### SUPPLIED DATA ###
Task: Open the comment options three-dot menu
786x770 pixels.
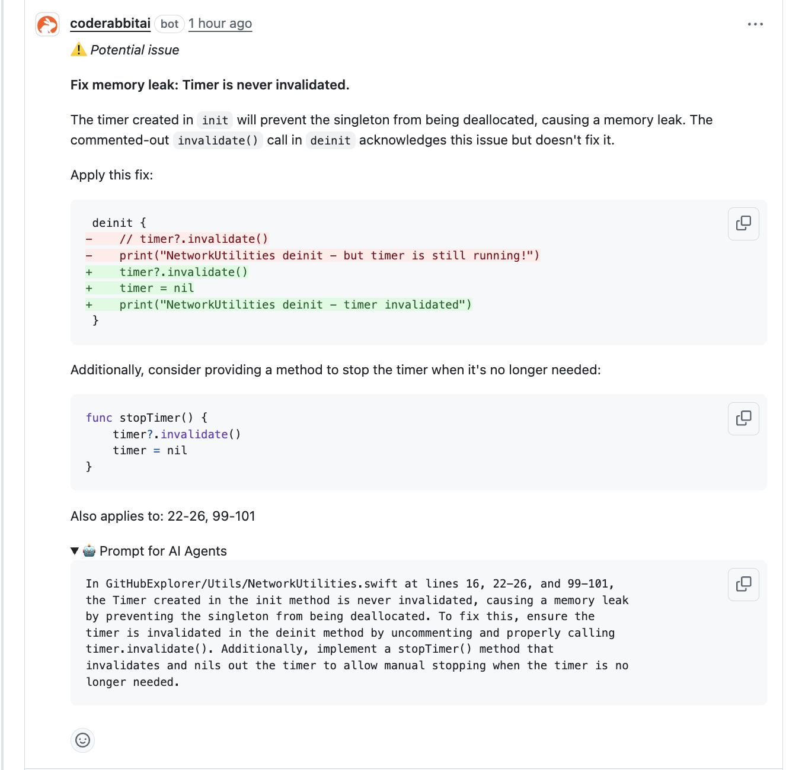Action: 755,24
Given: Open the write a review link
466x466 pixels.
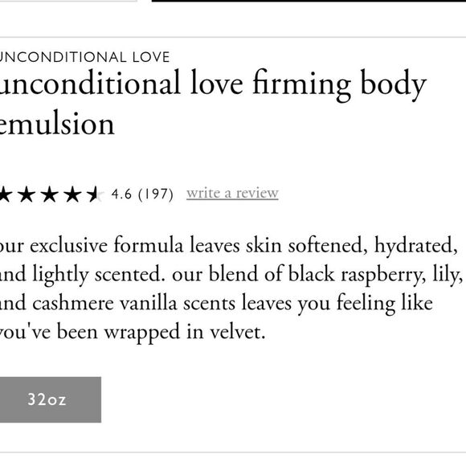Looking at the screenshot, I should [232, 194].
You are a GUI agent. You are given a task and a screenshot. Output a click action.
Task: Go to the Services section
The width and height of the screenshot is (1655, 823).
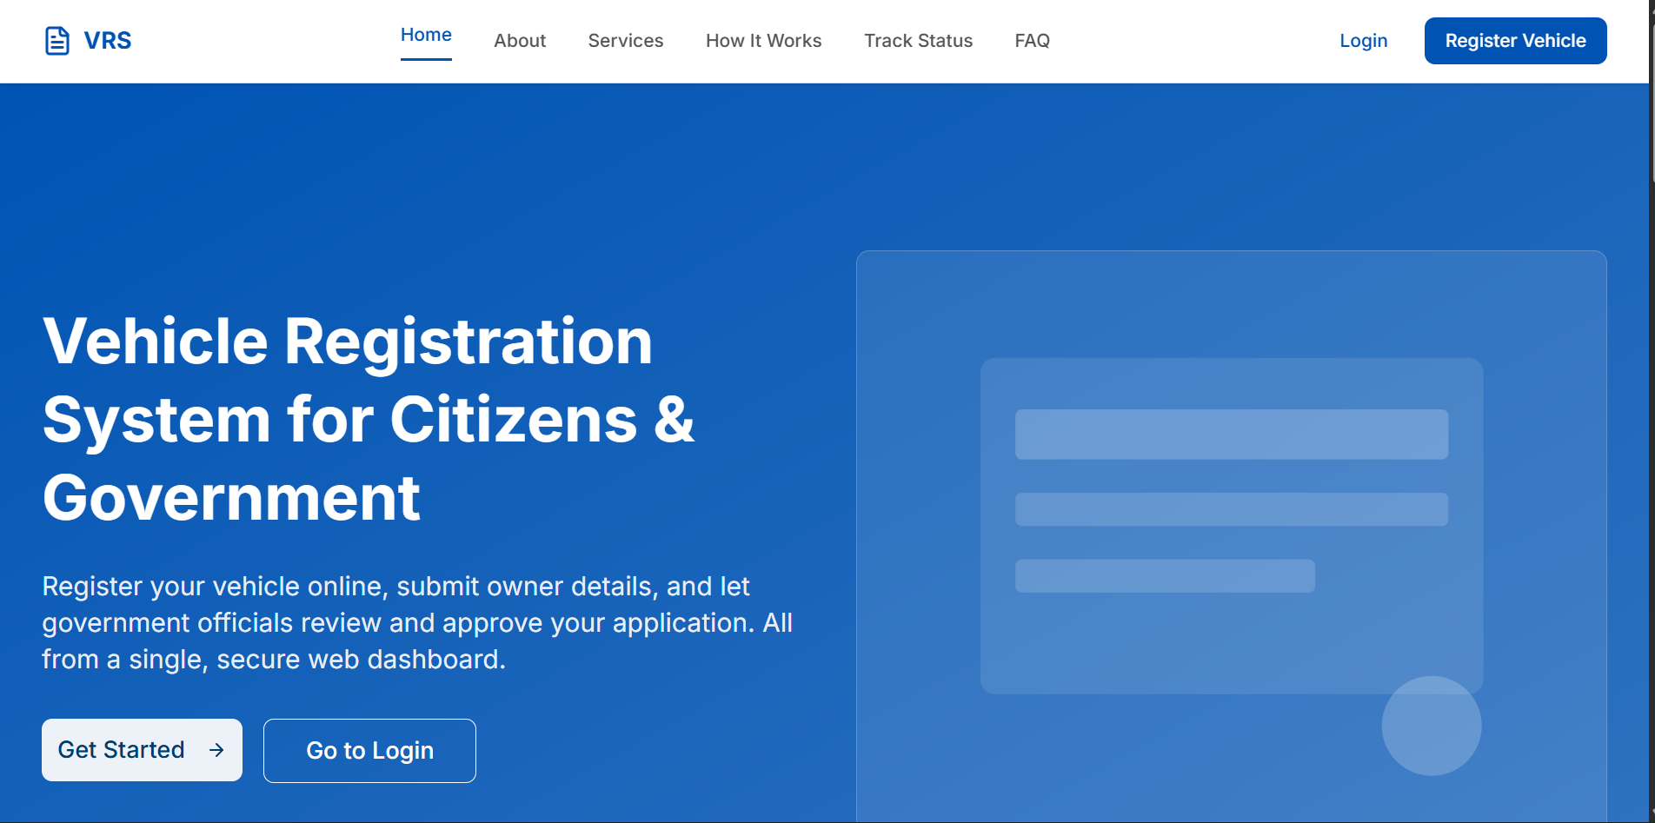click(x=625, y=41)
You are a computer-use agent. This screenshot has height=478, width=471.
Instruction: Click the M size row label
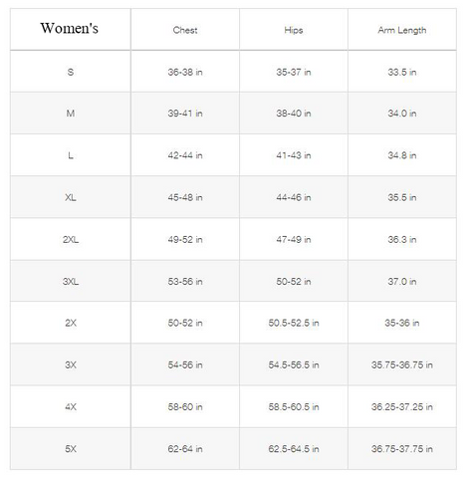coord(71,114)
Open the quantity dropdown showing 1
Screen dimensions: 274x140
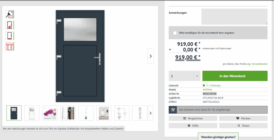coord(184,76)
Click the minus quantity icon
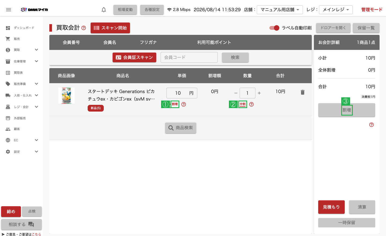 coord(236,93)
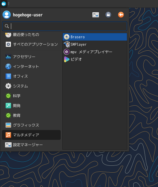This screenshot has width=158, height=187.
Task: Show すべてのアプリケーション
Action: click(x=31, y=44)
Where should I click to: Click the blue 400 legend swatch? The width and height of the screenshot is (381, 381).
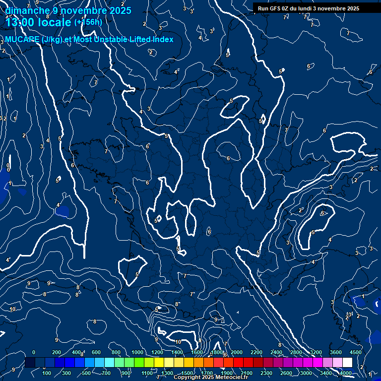[x=69, y=363]
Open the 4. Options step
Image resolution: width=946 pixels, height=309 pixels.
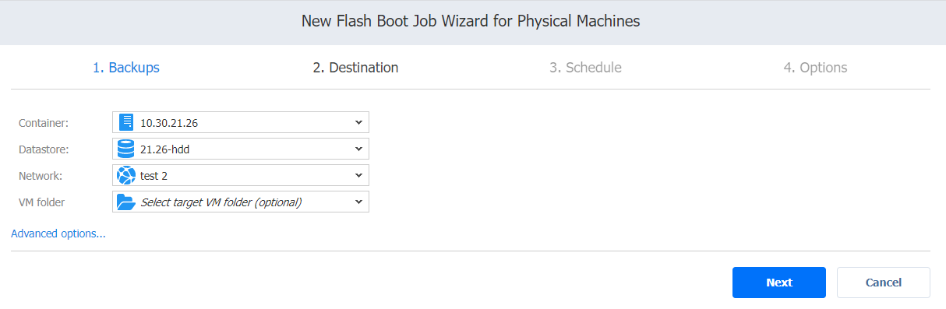pyautogui.click(x=815, y=68)
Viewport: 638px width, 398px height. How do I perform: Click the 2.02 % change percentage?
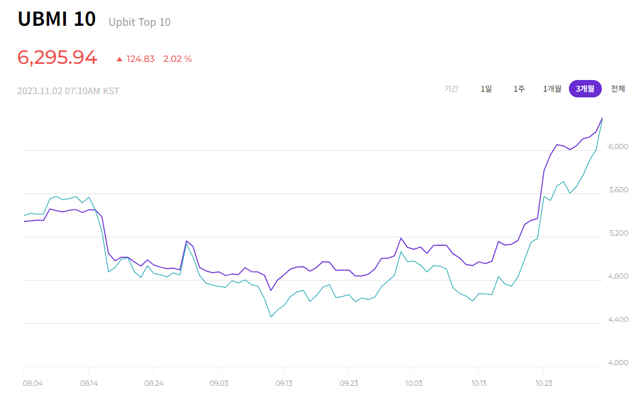pos(178,59)
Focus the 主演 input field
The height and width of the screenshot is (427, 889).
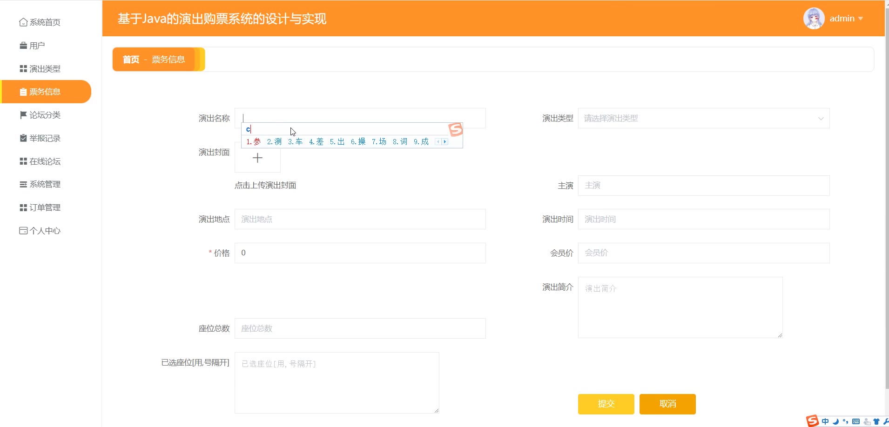coord(703,186)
###
- [ASSIGNED TASK]: List, from the entries above, every line in which the word "Open" shows up.

- [WORKED SOLUTION]:
Task: Open the comment options three-dot menu
Given: Open the write a review link
Open the quantity dropdown showing 1
Open the 4. Options step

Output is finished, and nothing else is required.